■ Information shown:
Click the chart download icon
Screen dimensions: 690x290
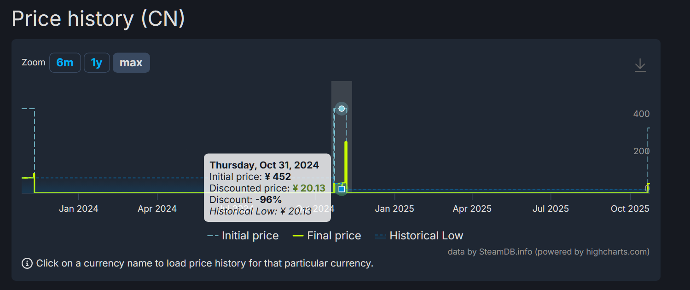point(640,65)
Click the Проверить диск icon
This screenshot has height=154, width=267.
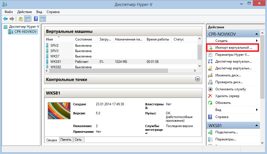(210, 82)
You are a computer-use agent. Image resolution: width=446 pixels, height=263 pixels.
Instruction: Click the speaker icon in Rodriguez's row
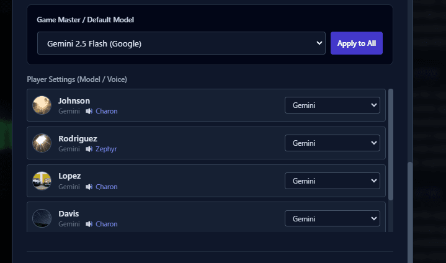[x=89, y=149]
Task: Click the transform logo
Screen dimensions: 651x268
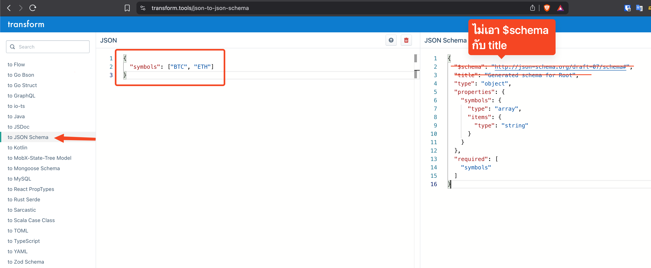Action: point(26,24)
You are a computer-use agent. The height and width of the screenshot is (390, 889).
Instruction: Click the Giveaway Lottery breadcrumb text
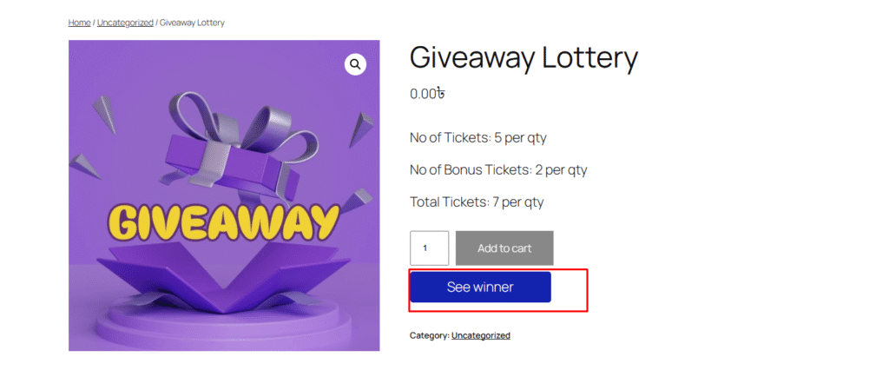click(x=192, y=23)
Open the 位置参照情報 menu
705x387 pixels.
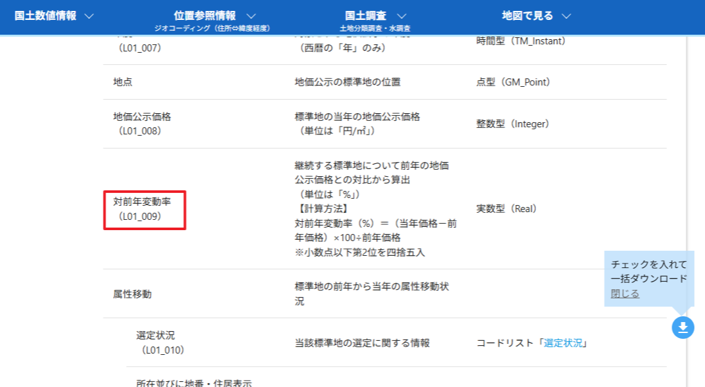pyautogui.click(x=204, y=16)
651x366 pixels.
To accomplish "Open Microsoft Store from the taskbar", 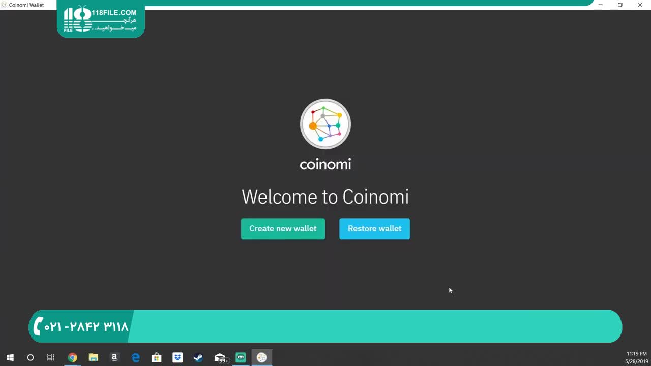I will click(x=157, y=357).
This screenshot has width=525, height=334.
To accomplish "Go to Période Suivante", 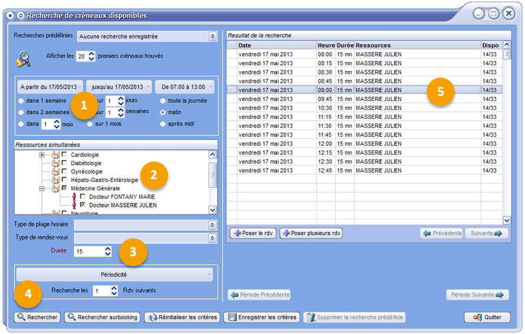I will coord(478,295).
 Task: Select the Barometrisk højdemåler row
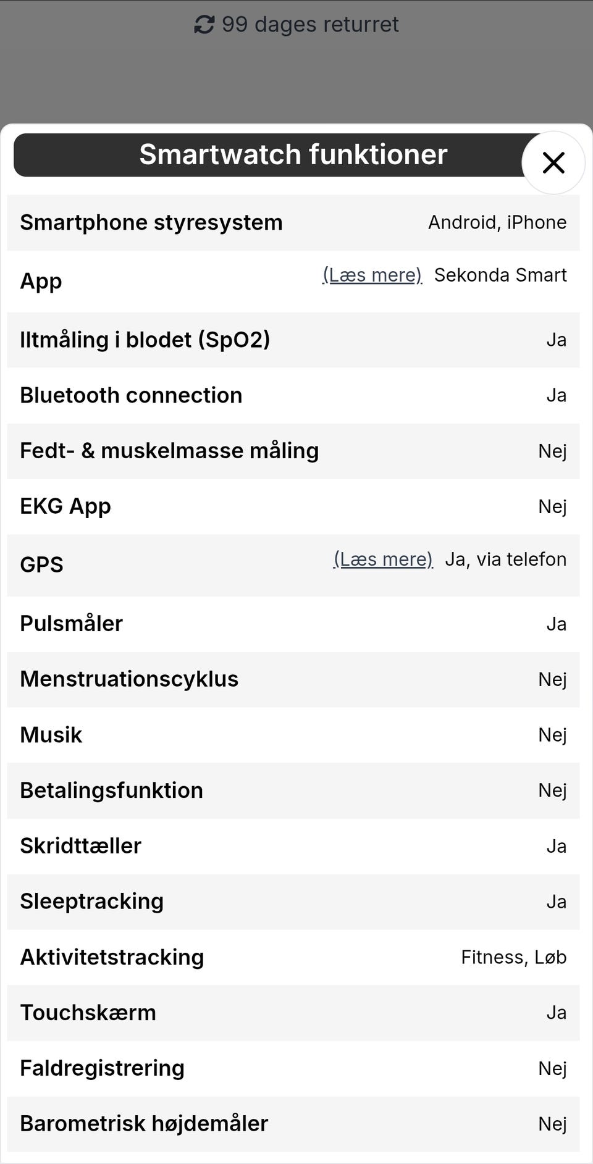coord(293,1124)
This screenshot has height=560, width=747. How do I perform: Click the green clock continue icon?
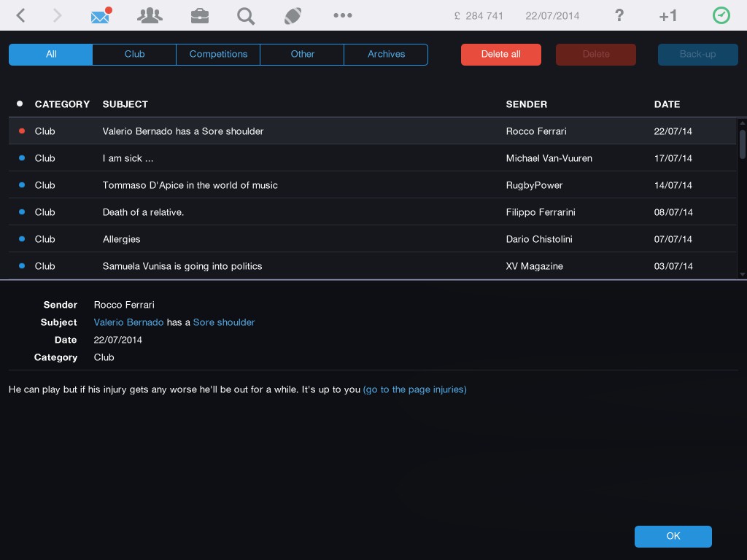pos(721,15)
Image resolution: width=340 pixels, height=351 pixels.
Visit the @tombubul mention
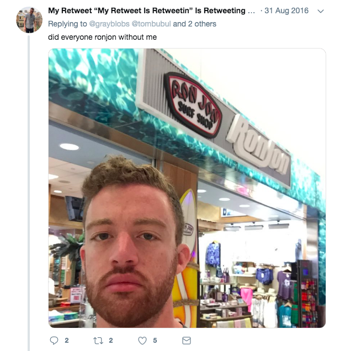click(x=151, y=24)
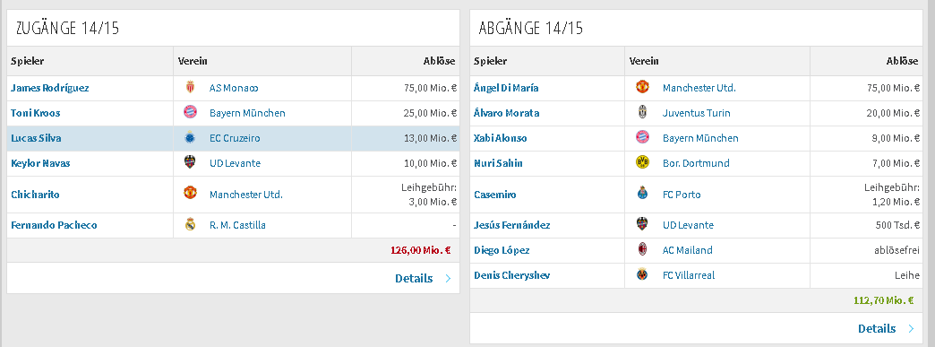This screenshot has width=935, height=347.
Task: Click the AC Mailand club crest
Action: 642,250
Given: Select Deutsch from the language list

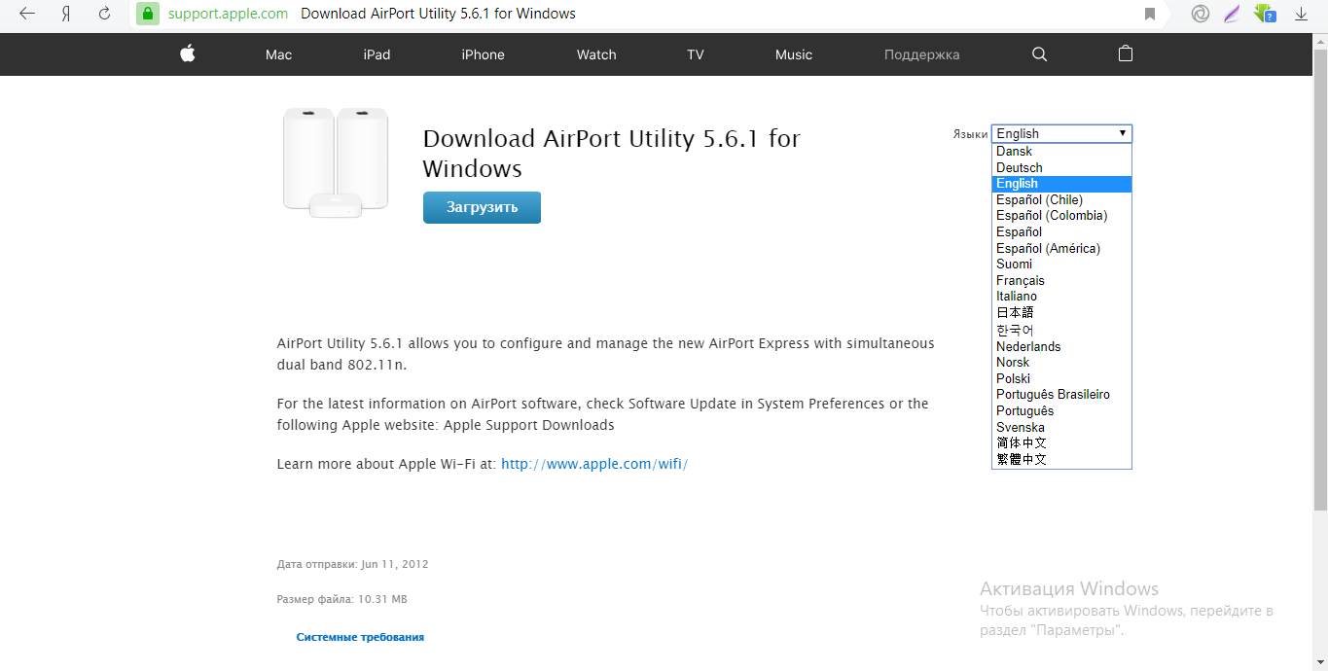Looking at the screenshot, I should (1019, 167).
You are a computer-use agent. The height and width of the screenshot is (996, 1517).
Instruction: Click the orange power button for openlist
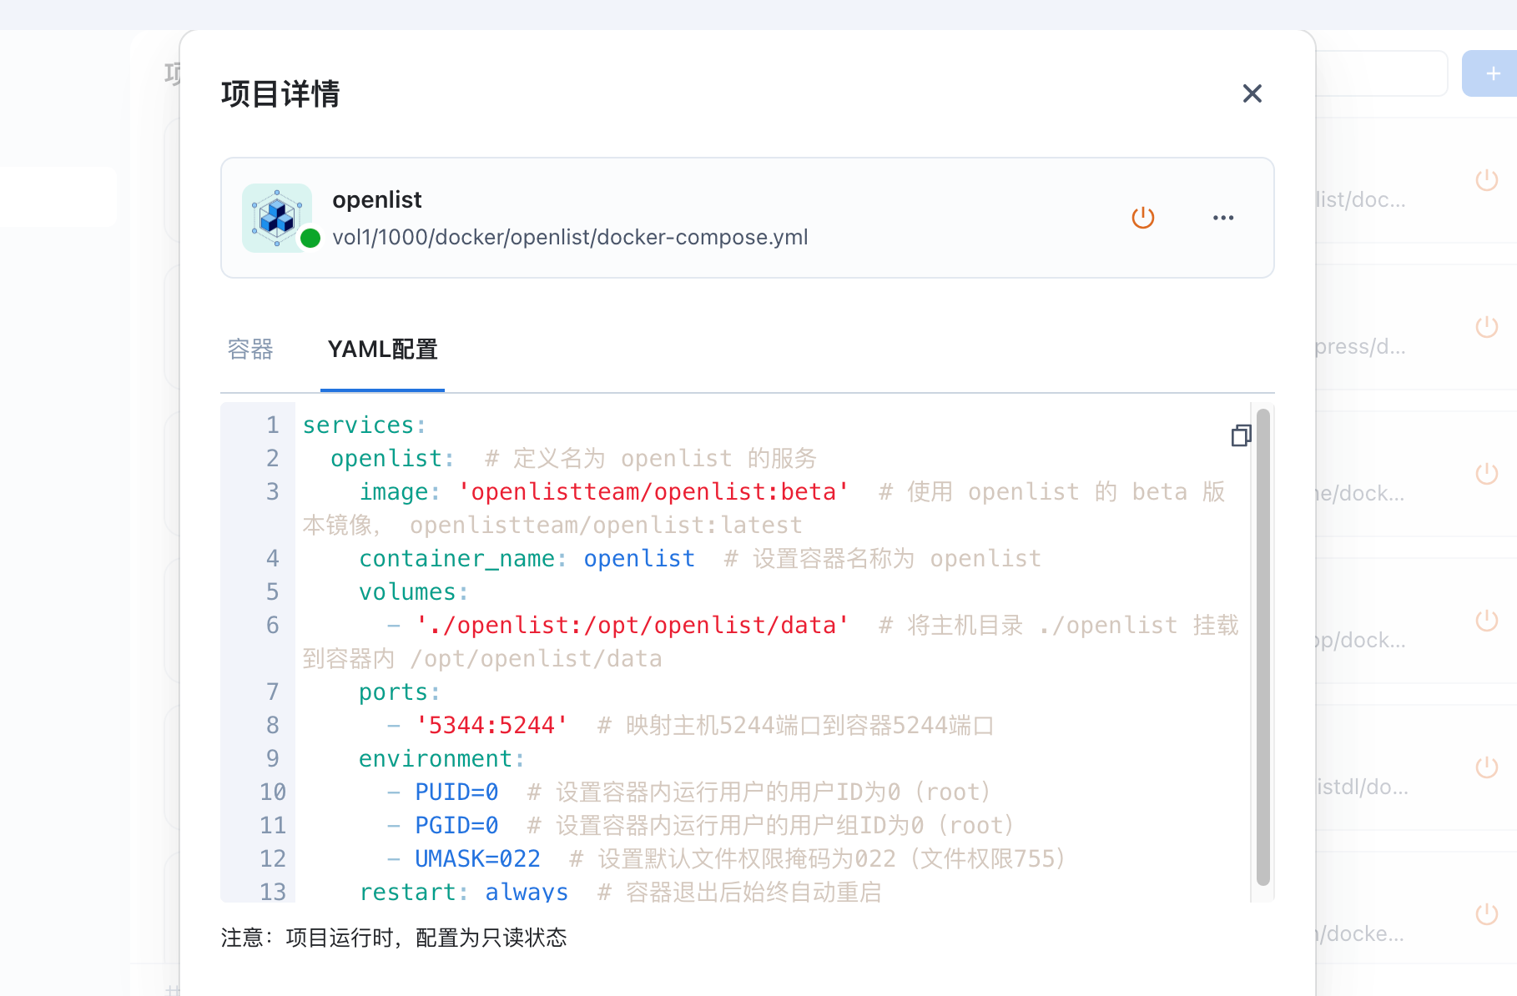(x=1142, y=218)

■ Exercise requirements: Rewrite the records from the line with "Given: Select Deutsch from the language list" through the end of the records, putting "red" in place of "orange" and leaving everything else unchanged. Omit the pictures from your answer.

■ Result of the exercise:
Given: Select Deutsch from the language list

Looking at the screenshot, I should (1019, 167).
You are a computer-use agent. The height and width of the screenshot is (996, 1517).
Instruction: Click the red power button for openlist
(x=1142, y=218)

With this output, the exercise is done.